Wybrany fragment:
::::
Strona główna > felietonik > Postkomuna w sądach

Postkomuna w sądach

 

Czy polskie sądy są postkomunistyczne?

Według danych z 2012 roku:

Struktura wieku sędziów jest adekwatna do struktury sądów. W sądach rejonowych najliczniejszą grupę stanowią sędziowie w wieku od 35 do 40 lat. Najliczniej reprezentowaną grupą wiekową w sądach okręgowych są sędziowie w wieku od 40 do 50 lat. Najwięcej sędziów sądów apelacyjnych to osoby w wieku od 50 do 60 roku życia.

Jeśli w 2012 roku sędzia sądu rejonowego miał 40 lat, to oznacza, to, że w roku 1989 miał 17 lat i był jeszcze w liceum. Jeśli w 2012 roku sędzia sądu okręgowego miał 50 lat, to znaczy, że w 1989 roku miał 27 lat i był tuż po studiach, a więc jeszcze nie orzekał. Jeśli w 1989 roku sędzia sądu apelacyjnego miał 60 lat, to w 1989 roku miał 37 lat. Oznacza to, że orzekał ledwie kilka ostatnich lat w PRL, jedynie w pierwszej instancji i oczywiście o żadnych latach 50tych, 60tych nie może być mowy. Co do zasady, tacy sędziowie pewnie nie orzekali też masowo w procesach politycznych, bo do takich procesów partia miała „własnych sprawdzonych wyjadaczy”.  Przy czym wedle danych z 2012 roku na blisko 10 000 wszystkich sędziów, sędziów sądu apelacyjnego było około 700, czyli zaledwie 15%. A mówimy o roku 2012, to jest 5 lat temu. Dziś część z tych sędziów przechodzi na emeryturę.

Jeśli więc sądy w jakimś stopniu Was krzywdzą, to, rozumiem i współczuję, ale to nie sędziowie orzekający w PRL. Przecież krzywdę zrobiono Wam głównie w pierwszej instancji, prawda? Przypomnij sobie twarz tego sędziego, serio wyglądał tak sędziwie jak Kaczyński, Miller, Strzembosz?

A co z Sądem Najwyższym i byciem TW, może nie kapowali?

Osiem osób wymienionych w ujawnionym katalogu IPN zostało zarejestrowanych przez tajne służby PRL jako współpracownicy. To czterech sędziów NSA, dwóch – Trybunału Konstytucyjnego i po jednym – Sądu Najwyższego i Trybunału Stanu (http://www.tvn24.pl)
::::
Przekazane dane:
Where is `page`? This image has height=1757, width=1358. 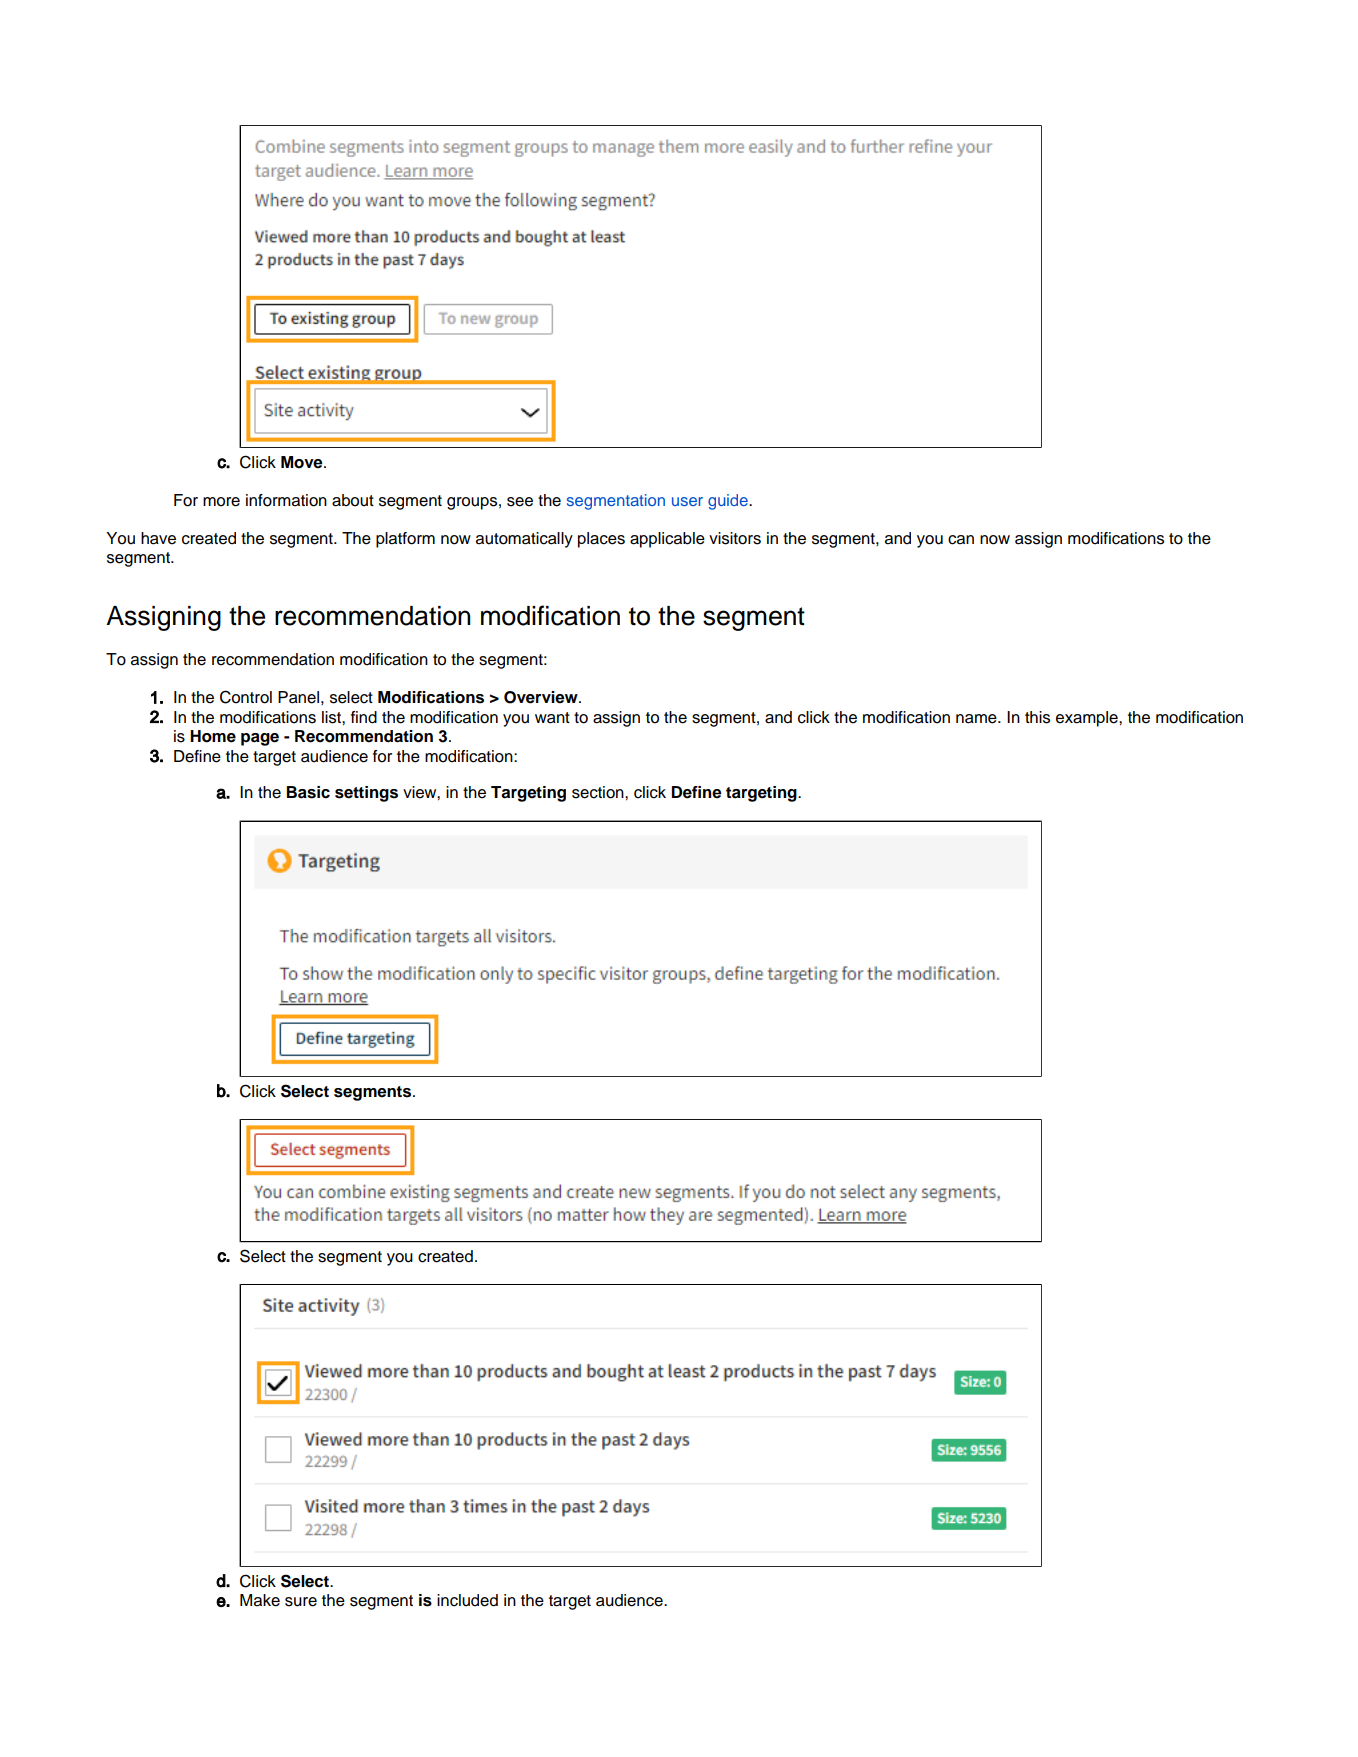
::::
Co masz zrobić:
(1) Zaktualizuj tekst o postkomunie w sądach: przepisz go, zaczynając od „Czy polskie sądy” i kończąc na „60 roku życia.”, a „najliczniejszą grupę” zamień na „największą grupę”.
(2) Napisz dalszy ciąg tekstu o postkomunie w sądach, zaczynając zaraz po jego ostatnim zdaniu.

Odpowiedzi po kolei:
(1)
Czy polskie sądy są postkomunistyczne?

Według danych z 2012 roku:

Struktura wieku sędziów jest adekwatna do struktury sądów. W sądach rejonowych największą grupę stanowią sędziowie w wieku od 35 do 40 lat. Najliczniej reprezentowaną grupą wiekową w sądach okręgowych są sędziowie w wieku od 40 do 50 lat. Najwięcej sędziów sądów apelacyjnych to osoby w wieku od 50 do 60 roku życia.

(2)
Oznacza to, że na blisko 80 sędziów Sądu Najwyższego zaledwie 4 było TW. Jak wyglądała owa współpraca?

Sędzia Edward Matwijów był zarejestrowany we wrześniu 1976 r. przez SB w Gdańsku pod kryptonimem „Marynarz” w kategorii lokal kontaktowy, czyli jako osoba wynajmująca swój lokal na potrzeby służb. Wyeliminowany z ewidencji operacyjnej z powodu „braku dalszych możliwości operacyjnych” – w 1977 r. materiały złożono w archiwum, lecz nie zostały odnalezione.

Prezes Izby Cywilnej SN Tadeusz Ereciński był w 1972 r. „opracowywany w charakterze kandydata na tajnego współpracownika” i jako taki zarejestrowany przez SB.

Prezes Izby Wojskowej SN Janusz Godyń przyznał się w 2003 r. do służby w organach bezpieczeństwa PRL jako oficer śledczy Zwiadu Wojsk Ochrony Pogranicza w 1972 r.

Sędzia Wiesław Błuś był w 1979 r. zarejestrowany przez wywiad cywilny jako kandydat na kontakt operacyjny. Według akt odmówił wszelkich kontaktów z MSW. (http://www.tvn24.pl)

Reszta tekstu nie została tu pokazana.